We observed a discrepancy between the WOSAC meta-scores from the original implementation and those produced by PufferDrive. This PR resolves the majority of these discrepancies by addressing the bugs below.

Updates

  • Random agent baseline is now the same as the random agent in WOSAC (Gaussian independent noise, description added in docs).
  • Three main fixes that lead to a more representative score.
  • Evaluations are rerun, and the baseline tables are updated.

Updated baseline table and scores

The baseline scores are now more representative:

Screenshot 2026-01-16 at 20 07 16

The goal-conditioned self-play RL policy has a meta-score of ~ 0.67, which is close to the score reported in an earlier paper using a similar approach in GPUDrive (score is 0.629, Table 2). The SMART meta-score is almost exactly the same as its score on the real WOSAC leaderboard. We should note that the current scores may still be slightly optimistic as compared to the original. It is not implausible that this optimism comes from the known differences written down below.
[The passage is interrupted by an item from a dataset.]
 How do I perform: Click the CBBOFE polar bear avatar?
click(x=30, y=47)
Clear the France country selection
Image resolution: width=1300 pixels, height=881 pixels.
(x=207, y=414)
Summary of known differences and status


🟢: Resolved in this PR; 🔴: Outstanding.


  • 🟢 [status=fixed] Order of operations: We were averaging log-likelihood metrics before exponentiating; WOSAC exponentiates first and then averages.
  • 🟢 [status=fixed] PufferDrive computes the ttc for all agents whereas the original only computes ttc for vehicles
  • 🟢 [status=fixed]* PufferDrive used to multiply the final meta-score by the total weight (0.95) to compensate for the missing traffic light violation metric. What we do now instead is use the weights from the WOSAC 2024 challenge that did not have a traffic light metric.
  • 🔴 [status=diff] PufferDrive does not include the traffic light violation as part of the WOSAC meta-score.
  • 🔴 [status=diff] Original implementation uses the z-axis. PufferDrive omits the z-axis from metric computation since the z-axis is currently not supported.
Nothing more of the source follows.